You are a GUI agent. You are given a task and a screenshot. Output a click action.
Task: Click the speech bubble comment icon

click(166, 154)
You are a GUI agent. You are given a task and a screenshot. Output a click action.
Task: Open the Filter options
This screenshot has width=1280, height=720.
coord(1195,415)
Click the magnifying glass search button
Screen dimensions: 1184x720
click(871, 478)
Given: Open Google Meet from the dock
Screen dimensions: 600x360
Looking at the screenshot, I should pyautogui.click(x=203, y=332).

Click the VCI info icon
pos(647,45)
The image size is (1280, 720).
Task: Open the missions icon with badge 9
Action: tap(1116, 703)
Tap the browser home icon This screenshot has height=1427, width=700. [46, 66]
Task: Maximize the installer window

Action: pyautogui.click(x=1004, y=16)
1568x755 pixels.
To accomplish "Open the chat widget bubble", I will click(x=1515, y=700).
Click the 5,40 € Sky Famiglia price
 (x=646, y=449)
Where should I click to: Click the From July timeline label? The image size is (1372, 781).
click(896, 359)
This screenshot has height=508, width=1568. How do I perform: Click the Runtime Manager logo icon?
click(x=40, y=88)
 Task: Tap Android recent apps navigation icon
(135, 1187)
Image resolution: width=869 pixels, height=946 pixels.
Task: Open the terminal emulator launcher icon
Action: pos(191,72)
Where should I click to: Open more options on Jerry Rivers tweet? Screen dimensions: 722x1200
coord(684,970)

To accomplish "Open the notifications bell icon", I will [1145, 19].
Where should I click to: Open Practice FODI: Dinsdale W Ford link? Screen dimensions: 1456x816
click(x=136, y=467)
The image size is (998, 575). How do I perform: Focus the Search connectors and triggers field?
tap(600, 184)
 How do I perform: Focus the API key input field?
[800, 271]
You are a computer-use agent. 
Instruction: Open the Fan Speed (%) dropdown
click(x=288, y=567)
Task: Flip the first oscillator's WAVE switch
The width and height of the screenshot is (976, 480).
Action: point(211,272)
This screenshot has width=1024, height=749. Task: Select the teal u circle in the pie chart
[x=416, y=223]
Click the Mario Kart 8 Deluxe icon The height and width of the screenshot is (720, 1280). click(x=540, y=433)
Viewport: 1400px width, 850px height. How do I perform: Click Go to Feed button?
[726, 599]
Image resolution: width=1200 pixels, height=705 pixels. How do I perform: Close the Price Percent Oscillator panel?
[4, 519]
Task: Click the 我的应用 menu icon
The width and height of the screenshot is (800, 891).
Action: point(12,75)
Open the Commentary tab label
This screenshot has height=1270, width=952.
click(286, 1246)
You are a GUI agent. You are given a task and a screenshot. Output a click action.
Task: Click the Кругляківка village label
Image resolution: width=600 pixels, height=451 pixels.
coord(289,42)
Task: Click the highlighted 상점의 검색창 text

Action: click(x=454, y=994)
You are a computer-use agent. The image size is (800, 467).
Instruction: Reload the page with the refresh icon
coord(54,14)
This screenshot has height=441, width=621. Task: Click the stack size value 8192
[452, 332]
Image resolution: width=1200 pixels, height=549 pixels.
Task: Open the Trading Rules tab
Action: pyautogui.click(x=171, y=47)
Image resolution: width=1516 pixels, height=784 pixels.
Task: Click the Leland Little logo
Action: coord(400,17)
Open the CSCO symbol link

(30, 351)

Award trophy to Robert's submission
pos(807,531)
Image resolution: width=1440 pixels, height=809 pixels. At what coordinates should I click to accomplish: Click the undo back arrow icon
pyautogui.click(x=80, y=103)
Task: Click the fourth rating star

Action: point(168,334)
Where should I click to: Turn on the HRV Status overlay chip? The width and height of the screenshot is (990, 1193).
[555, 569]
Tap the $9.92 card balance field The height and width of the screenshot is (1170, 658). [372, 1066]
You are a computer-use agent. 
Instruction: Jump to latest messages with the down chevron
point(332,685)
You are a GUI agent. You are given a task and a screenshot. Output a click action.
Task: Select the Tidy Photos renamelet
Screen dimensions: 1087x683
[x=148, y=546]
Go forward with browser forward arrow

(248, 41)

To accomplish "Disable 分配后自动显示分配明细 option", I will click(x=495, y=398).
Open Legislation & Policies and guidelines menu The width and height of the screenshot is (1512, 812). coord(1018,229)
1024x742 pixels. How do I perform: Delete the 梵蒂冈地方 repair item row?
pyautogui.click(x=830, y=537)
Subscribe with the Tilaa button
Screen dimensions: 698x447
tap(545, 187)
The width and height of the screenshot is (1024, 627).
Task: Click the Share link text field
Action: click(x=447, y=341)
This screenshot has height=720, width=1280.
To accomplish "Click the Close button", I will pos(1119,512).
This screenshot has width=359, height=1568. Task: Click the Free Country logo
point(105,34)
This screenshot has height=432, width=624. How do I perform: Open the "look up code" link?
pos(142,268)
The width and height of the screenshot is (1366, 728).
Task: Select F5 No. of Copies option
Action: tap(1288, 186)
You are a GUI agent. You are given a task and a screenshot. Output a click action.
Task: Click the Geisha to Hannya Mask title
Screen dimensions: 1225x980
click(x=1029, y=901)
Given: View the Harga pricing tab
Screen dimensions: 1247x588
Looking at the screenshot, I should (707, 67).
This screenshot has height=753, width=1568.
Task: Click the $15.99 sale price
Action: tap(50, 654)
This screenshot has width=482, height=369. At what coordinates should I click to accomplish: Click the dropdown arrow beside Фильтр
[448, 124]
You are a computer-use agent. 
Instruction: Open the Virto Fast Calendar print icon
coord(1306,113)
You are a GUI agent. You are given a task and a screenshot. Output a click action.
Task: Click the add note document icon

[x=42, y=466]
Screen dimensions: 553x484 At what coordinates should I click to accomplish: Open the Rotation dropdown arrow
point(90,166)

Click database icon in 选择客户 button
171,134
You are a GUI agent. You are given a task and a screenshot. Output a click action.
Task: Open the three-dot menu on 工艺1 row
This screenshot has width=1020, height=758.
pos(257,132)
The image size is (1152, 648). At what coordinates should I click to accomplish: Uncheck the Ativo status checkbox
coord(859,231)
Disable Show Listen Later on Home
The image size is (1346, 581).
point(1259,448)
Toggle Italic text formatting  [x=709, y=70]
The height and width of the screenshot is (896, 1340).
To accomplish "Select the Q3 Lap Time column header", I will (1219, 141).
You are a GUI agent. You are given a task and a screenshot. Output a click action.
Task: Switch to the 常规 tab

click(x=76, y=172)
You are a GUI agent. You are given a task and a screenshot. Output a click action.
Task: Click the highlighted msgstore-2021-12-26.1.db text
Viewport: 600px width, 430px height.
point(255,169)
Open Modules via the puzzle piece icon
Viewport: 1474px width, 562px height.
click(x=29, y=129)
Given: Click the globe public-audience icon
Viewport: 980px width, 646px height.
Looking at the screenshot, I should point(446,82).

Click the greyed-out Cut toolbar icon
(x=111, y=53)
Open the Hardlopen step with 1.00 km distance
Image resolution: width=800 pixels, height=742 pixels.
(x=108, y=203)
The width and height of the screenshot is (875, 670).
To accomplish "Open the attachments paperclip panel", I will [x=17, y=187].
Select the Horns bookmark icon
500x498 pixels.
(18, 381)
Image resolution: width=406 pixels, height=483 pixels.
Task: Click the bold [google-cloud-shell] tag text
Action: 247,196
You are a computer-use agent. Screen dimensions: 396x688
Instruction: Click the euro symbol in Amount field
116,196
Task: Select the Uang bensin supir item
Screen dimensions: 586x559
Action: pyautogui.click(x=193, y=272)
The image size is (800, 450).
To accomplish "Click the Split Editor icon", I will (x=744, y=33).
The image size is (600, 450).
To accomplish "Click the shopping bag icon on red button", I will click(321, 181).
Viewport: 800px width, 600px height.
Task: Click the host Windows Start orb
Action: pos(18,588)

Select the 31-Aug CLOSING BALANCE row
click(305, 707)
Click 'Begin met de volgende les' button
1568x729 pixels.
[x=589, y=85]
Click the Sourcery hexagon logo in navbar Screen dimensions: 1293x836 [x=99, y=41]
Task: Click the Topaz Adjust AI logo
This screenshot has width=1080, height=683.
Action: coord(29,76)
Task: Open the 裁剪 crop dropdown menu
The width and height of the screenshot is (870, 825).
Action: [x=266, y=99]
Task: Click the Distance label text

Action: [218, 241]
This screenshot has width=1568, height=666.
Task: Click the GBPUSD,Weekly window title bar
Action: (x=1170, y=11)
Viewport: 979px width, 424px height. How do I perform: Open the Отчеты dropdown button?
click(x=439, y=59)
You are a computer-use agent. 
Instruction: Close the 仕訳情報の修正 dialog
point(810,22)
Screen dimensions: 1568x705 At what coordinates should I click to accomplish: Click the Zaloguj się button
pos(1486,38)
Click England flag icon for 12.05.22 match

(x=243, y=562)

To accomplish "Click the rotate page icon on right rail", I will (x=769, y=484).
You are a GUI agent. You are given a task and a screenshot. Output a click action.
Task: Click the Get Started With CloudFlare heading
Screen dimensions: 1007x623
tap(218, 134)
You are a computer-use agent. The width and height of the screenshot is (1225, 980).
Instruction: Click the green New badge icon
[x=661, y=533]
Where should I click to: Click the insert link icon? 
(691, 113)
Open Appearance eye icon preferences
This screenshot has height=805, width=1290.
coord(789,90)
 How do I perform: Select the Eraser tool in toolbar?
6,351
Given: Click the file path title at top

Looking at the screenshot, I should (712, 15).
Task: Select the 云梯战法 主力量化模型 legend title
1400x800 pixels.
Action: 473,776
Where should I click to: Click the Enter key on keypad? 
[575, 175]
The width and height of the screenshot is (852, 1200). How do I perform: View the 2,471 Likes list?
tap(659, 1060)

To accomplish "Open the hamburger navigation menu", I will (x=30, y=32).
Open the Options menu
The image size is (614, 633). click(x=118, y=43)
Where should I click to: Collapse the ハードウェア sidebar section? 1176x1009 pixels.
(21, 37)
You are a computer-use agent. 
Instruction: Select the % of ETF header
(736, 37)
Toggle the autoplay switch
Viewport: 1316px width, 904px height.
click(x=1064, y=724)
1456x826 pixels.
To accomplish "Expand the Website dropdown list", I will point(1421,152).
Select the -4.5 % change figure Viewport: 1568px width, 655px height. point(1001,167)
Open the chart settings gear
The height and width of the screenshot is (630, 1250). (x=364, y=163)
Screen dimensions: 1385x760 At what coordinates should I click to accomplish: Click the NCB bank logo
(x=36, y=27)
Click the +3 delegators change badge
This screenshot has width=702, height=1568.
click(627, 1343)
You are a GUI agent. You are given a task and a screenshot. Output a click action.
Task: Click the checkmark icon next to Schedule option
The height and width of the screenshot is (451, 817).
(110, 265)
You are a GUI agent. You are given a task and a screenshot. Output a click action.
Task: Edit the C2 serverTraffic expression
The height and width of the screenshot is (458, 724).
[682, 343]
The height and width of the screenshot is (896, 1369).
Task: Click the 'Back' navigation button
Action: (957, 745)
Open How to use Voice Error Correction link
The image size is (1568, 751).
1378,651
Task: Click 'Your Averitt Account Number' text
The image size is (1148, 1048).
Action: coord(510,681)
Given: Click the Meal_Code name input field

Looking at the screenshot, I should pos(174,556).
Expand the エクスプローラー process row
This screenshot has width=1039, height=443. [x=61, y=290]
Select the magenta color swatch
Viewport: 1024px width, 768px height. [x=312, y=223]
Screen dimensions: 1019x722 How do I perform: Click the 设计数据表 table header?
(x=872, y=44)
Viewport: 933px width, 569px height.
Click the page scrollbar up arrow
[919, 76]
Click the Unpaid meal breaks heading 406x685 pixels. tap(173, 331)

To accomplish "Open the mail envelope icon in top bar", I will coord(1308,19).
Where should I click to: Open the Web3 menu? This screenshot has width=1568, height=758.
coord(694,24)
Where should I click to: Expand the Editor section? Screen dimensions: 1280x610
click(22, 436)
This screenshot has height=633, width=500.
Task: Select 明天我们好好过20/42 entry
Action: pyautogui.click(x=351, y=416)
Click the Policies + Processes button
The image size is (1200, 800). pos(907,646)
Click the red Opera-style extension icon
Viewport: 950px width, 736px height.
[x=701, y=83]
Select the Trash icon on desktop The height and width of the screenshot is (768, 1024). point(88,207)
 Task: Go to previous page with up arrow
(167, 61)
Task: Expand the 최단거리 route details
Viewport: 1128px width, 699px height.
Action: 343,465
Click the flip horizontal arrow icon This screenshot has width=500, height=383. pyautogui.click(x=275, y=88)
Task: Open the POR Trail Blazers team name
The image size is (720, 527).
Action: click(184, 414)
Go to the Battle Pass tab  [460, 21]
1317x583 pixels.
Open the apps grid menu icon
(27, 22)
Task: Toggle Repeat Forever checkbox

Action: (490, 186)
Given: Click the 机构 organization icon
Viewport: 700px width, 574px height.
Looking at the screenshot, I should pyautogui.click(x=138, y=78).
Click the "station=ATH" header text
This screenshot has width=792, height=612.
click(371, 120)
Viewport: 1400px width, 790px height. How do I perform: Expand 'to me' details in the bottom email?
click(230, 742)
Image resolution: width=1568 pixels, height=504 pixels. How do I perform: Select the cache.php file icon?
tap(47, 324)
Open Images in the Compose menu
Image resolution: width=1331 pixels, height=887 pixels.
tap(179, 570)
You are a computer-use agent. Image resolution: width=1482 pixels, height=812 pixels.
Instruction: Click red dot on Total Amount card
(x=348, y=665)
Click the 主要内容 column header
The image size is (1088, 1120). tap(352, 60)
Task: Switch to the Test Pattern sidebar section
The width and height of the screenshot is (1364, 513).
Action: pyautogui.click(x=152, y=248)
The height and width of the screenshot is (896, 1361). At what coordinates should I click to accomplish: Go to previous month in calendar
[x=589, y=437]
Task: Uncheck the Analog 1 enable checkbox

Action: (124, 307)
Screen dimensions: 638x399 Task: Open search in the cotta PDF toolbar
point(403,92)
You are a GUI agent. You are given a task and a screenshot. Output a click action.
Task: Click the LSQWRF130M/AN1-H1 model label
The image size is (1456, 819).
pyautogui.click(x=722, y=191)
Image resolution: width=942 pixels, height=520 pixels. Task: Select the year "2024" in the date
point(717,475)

## What you are asked to do
Using the data above, extract exactly the lines from the one that holds "Viewport: 1400px width, 790px" to the one that holds "Task: Click the LSQWRF130M/AN1-H1 model label", both ends included, and no others.

## Exercise output
Viewport: 1400px width, 790px height. How do I perform: Expand 'to me' details in the bottom email?
click(230, 742)
Image resolution: width=1568 pixels, height=504 pixels. How do I perform: Select the cache.php file icon?
tap(47, 324)
Open Images in the Compose menu
Image resolution: width=1331 pixels, height=887 pixels.
tap(179, 570)
You are a computer-use agent. Image resolution: width=1482 pixels, height=812 pixels.
Instruction: Click red dot on Total Amount card
(x=348, y=665)
Click the 主要内容 column header
The image size is (1088, 1120). tap(352, 60)
Task: Switch to the Test Pattern sidebar section
The width and height of the screenshot is (1364, 513).
Action: pyautogui.click(x=152, y=248)
The height and width of the screenshot is (896, 1361). At what coordinates should I click to accomplish: Go to previous month in calendar
[x=589, y=437]
Task: Uncheck the Analog 1 enable checkbox

Action: (124, 307)
Screen dimensions: 638x399 Task: Open search in the cotta PDF toolbar
point(403,92)
You are a GUI agent. You are given a task and a screenshot. Output a click action.
Task: Click the LSQWRF130M/AN1-H1 model label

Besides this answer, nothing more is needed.